From the entries below, write out exactly the lines between the line holding "Task: Toggle Visible" and the line holding "You are a computer-use", inclusive, excluding any pictures.

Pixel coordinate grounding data

***

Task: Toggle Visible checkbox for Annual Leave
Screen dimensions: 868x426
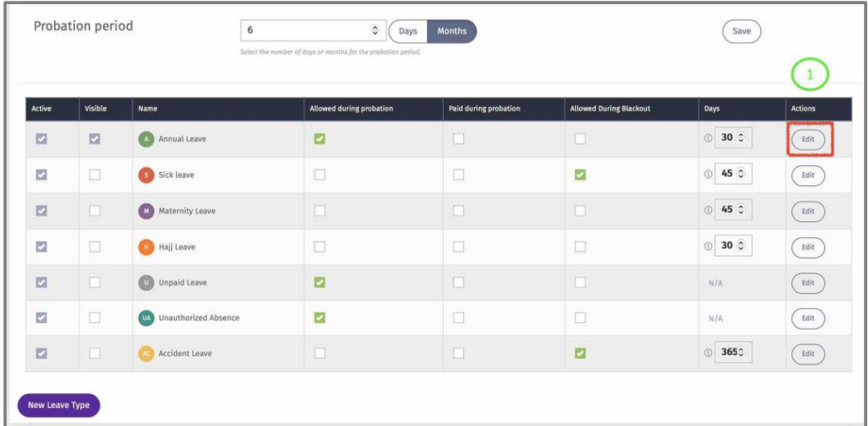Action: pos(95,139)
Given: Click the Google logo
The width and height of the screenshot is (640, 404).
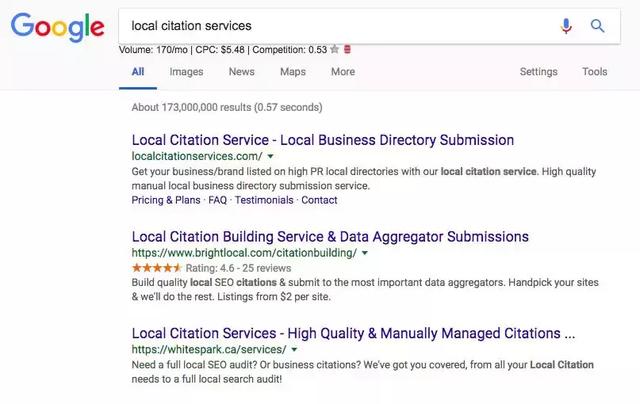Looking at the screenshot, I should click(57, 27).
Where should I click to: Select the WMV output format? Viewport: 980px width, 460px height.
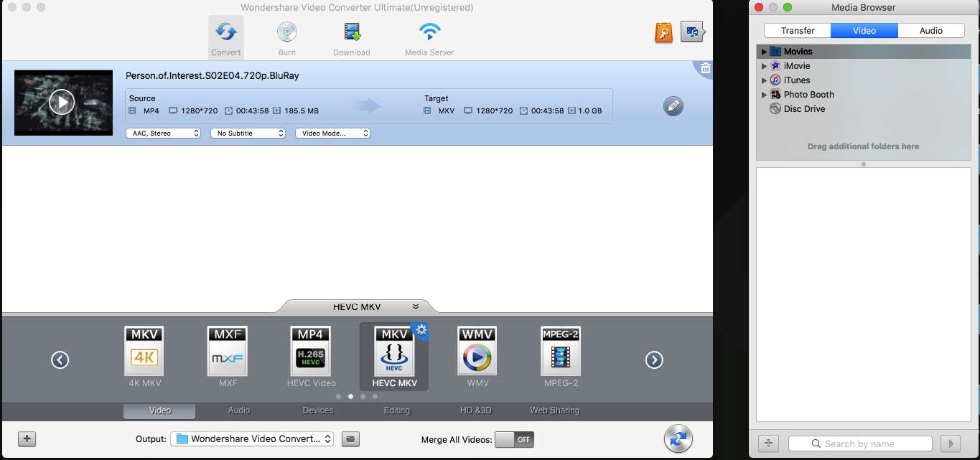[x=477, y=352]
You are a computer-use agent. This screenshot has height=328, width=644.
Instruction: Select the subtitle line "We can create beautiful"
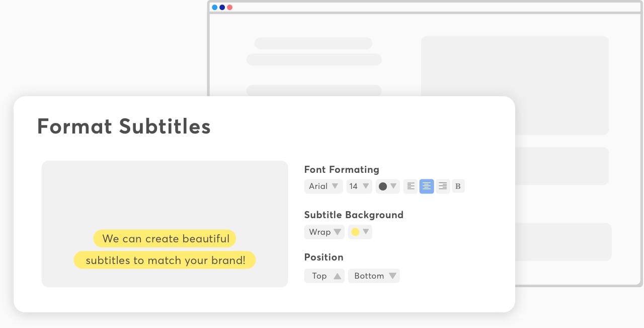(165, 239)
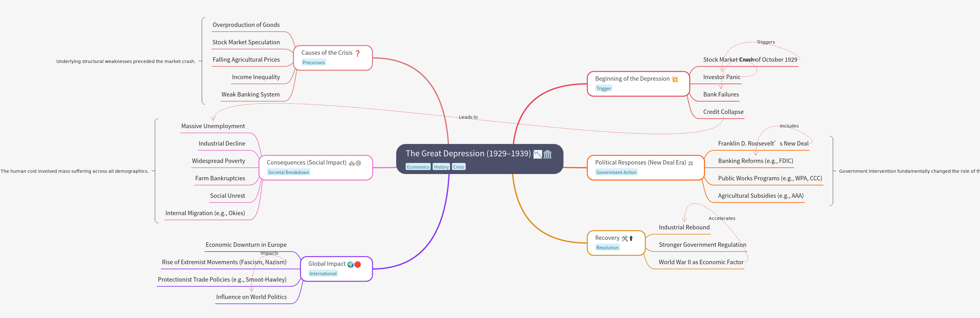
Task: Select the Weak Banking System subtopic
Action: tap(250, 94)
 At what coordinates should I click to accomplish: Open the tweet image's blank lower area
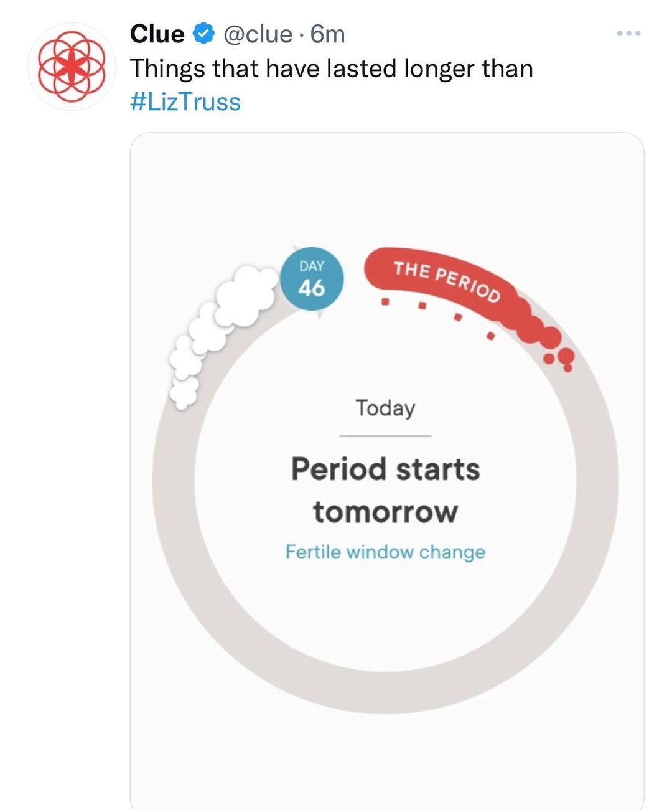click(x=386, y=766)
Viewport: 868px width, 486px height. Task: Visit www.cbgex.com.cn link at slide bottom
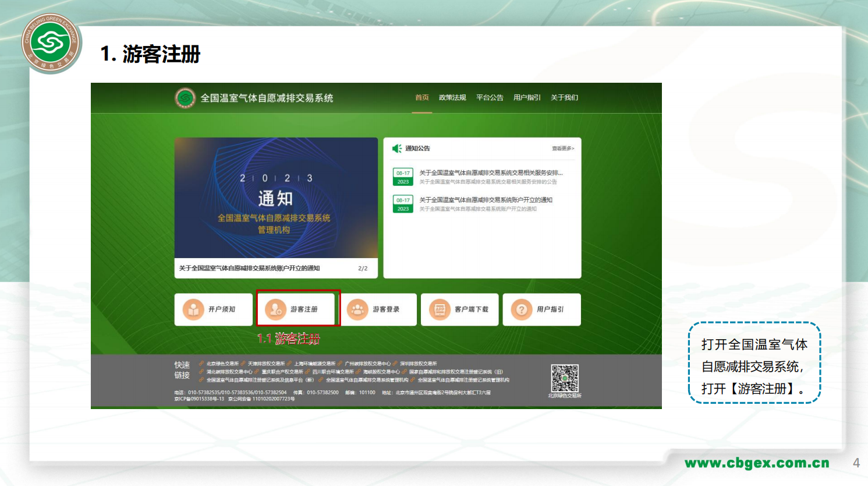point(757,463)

***

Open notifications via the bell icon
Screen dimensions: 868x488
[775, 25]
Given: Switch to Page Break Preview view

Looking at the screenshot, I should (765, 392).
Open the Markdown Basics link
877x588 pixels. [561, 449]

***

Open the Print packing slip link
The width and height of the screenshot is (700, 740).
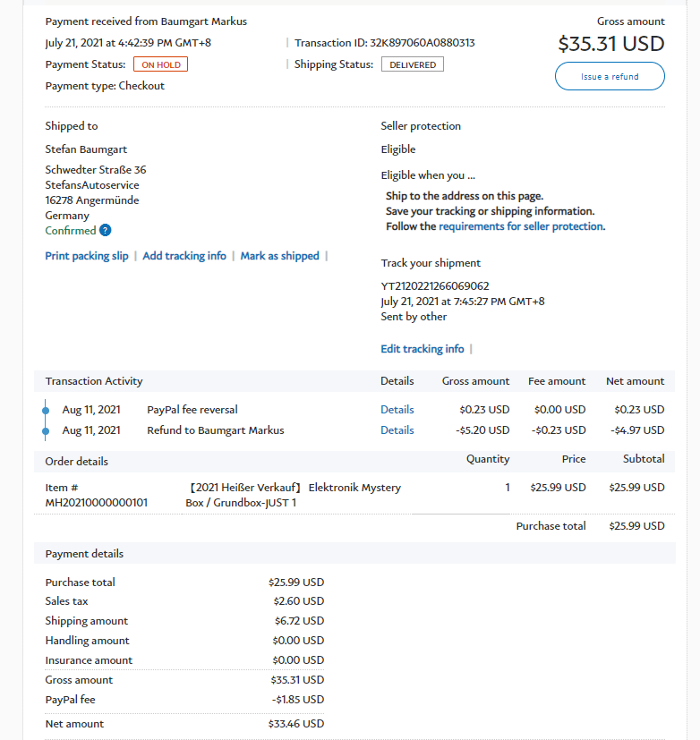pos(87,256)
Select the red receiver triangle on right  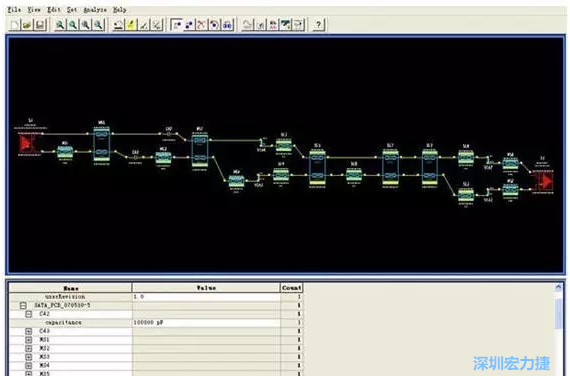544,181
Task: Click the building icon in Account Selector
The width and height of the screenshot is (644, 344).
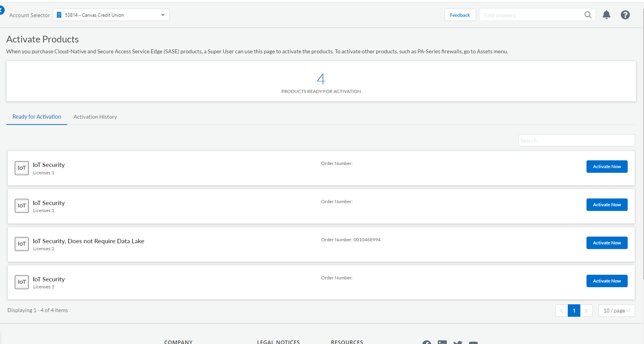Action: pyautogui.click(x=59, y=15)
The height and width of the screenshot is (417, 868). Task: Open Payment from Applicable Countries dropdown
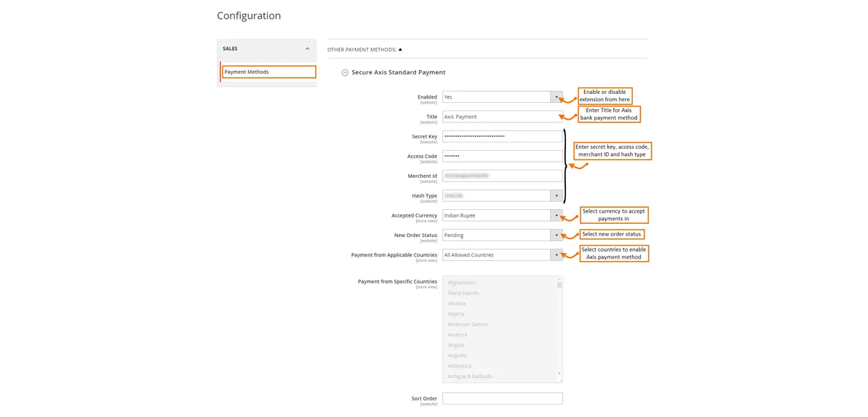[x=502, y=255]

***

Solution to the exercise ::
Task: Toggle Visible checkbox for Annual Leave
Screen dimensions: 868x426
Action: pos(95,139)
Given: Click the Google logo
The width and height of the screenshot is (640, 404).
Looking at the screenshot, I should click(57, 27).
Where should I click to: Select the WMV output format? Viewport: 980px width, 460px height.
[x=477, y=352]
You are a computer-use agent. This screenshot has height=328, width=644.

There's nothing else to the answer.